L’ONG Oxfam a rendu public son rapport 2025 sur les inégalités en Afrique, intitulé : « La crise de l’ inégalité en Afrique et la montée des ultra -riches ». Nous vous proposons le communiqué de presse ci-dessous à propos de ce rapport qui « révèle une grave crise des inégalités alimentée par des politiques qui profitent aux élites et affaiblissent les services publics ».
Selon un nouveau rapport d’Oxfam, quatre des milliardaires les plus riches d’Afrique détiennent aujourd’hui une fortune de 57,4 milliards de dollars, soit plus que la richesse combinée de 750 millions de personnes, c’est-à-dire la moitié de la population du continent.
Le rapport, intitulé « La crise de l’inégalité en Afrique et la montée des ultra-riches », est publié à la veille de la réunion de coordination semestrielle de l’Union africaine qui se tient cette semaine à Malabo, en Guinée équatoriale. Il révèle une grave crise des inégalités alimentée par des politiques qui profitent aux élites et affaiblissent les services publics.
Fati N’zi-Hassane, directrice d’Oxfam en Afrique, a déclaré :
« Les richesses de l’Afrique ne manquent pas, elles sont dilapidées par un système truqué qui permet à une petite élite d’amasser d’immenses fortunes tout en privant des centaines de millions de personnes des services les plus élémentaires. Il ne s’agit pas d’une malchance. C’est un échec politique – et cela doit changer. »
L’Afrique est l’une des régions les plus inégalitaires du monde et présente des taux de pauvreté parmi les plus élevés. Près de la moitié des 50 pays les plus inégalitaires sont africains. Aujourd’hui, sept personnes sur dix vivant dans l’extrême pauvreté dans le monde habitent en Afrique, contre seulement une sur dix en 1990. La faim s’aggrave également, avec près de 850 millions de personnes souffrant de faim, soit une augmentation de 20 millions depuis 2022.
Malgré l’aggravation de la pauvreté et le creusement des inégalités, les gouvernements africains restent les moins engagés au monde dans la réduction du fossé : ils continuent de réduire les budgets alloués aux services publics tels que l’éducation, la santé et la protection sociale, tout en offrant aux ultra-riches des impôts sur la fortune parmi les plus bas du monde.
En moyenne, le continent ne perçoit que 0,3 % de son PIB au titre de l’impôt sur le patrimoine, soit moins que toute autre région et bien moins que l’Asie (0,6 %), l’Amérique latine (0,9 %) et les pays de l’OCDE (1,8 %). Au cours de la dernière décennie, cette part déjà maigre a chuté de près de 25 %.
Pour chaque dollar que les pays africains perçoivent au titre de l’impôt sur le revenu des personnes et de l’impôt sur la fortune, près de trois dollars sont en moyenne perçus au titre des impôts indirects qui accroissent les inégalités, tels que la taxe sur la valeur ajoutée.

## Extrait de données

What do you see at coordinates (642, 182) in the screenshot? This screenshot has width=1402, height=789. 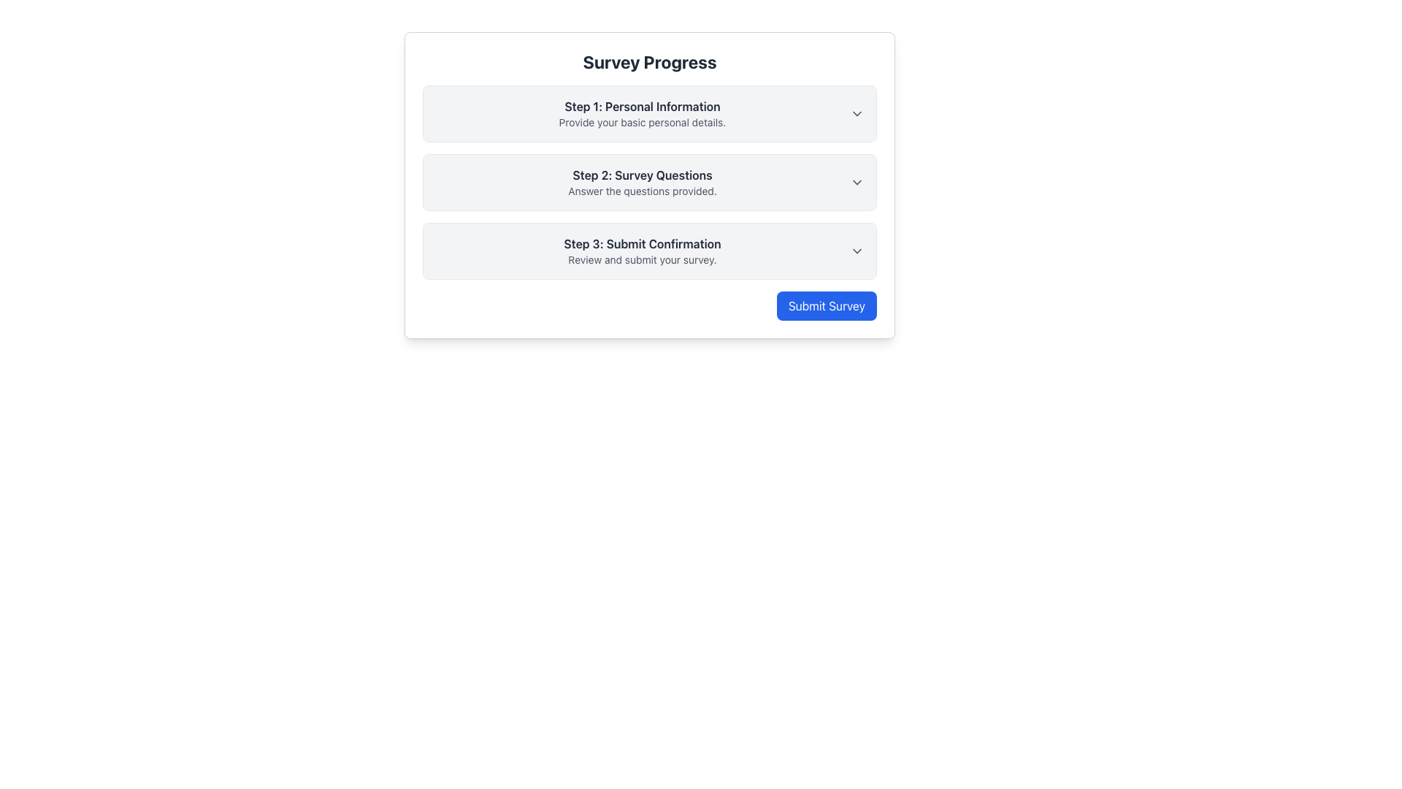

## Consignes
1. Traduisez en anglais cette phrase du communiqué sur les inégalités en Afrique : « Près de la moitié des 50 pays les plus inégalitaires sont africains. »
2. Reproduisez sans rien changer le passage du communiqué sur les inégalités en Afrique qui s'ouvre sur les mots contenant "Malgré l’aggravation de" et se ferme sur "près de 25 %.".
3. Écrivez la suite du communiqué sur les inégalités en Afrique, à partir de sa dernière phrase.

## Réponses aux consignes
1. Nearly half of the 50 most unequal countries are African.

2.
Malgré l’aggravation de la pauvreté et le creusement des inégalités, les gouvernements africains restent les moins engagés au monde dans la réduction du fossé : ils continuent de réduire les budgets alloués aux services publics tels que l’éducation, la santé et la protection sociale, tout en offrant aux ultra-riches des impôts sur la fortune parmi les plus bas du monde.
En moyenne, le continent ne perçoit que 0,3 % de son PIB au titre de l’impôt sur le patrimoine, soit moins que toute autre région et bien moins que l’Asie (0,6 %), l’Amérique latine (0,9 %) et les pays de l’OCDE (1,8 %). Au cours de la dernière décennie, cette part déjà maigre a chuté de près de 25 %.

3.
Les conséquences sont flagrantes. La moitié de la population africaine vit dans 19 pays où les inégalités de revenus se sont aggravées ou ont stagné au cours de la dernière décennie. Les 5 % les plus riches d’Afrique détiennent aujourd’hui une richesse de près de 4 000 milliards de dollars, soit plus du double de la richesse combinée des 95 % restants de la population du continent.
Fatouma, une mère de 10 enfants qui vend des légumes à El Afweyn, en Somalie, a dit : « Dans de nombreux foyers, la viande est un luxe que nous ne pouvons pas nous permettre. Je gagne environ deux dollars par jour alors que le prix d’un kilo de farine a triplé. »
Le rapport indique également que :
En trois jours seulement, une personne appartenant au 1 % le plus riche d’Afrique gagne ce qu’une personne appartenant à la moitié la plus pauvre de l’Afrique met une année à gagner.
Même s’ils perdaient 99,99% de leur fortune, les cinq hommes les plus riches d’Afrique seraient encore 56 fois plus riches que la moyenne des habitants du continent.
En Afrique, les hommes possèdent trois fois plus de richesses que les femmes, soit l’écart de richesse entre hommes et femmes le plus important de toutes les régions du monde.
Au cours des cinq dernières années, les milliardaires africains ont augmenté leur richesse de 56 %.
Alors que le fardeau de la dette augmente, les gouvernements écrasent les pauvres, suppriment des services publics essentiels et protègent les plus riches d’une fiscalité équitable. Selon un précédent rapport d’Oxfam et Development Finance International, 94 % des pays africains bénéficiant de prêts de la Banque mondiale et du Fonds monétaire international (FMI), soit 44 pays sur 47, ont réduit leurs dépenses en matière d’éducation, de santé et de protection sociale en 2023-2024 afin de pouvoir rembourser leur dette. Cet échec compromet considérablement l’objectif de l’UA de réduire les inégalités de 15 % au cours des dix prochaines années.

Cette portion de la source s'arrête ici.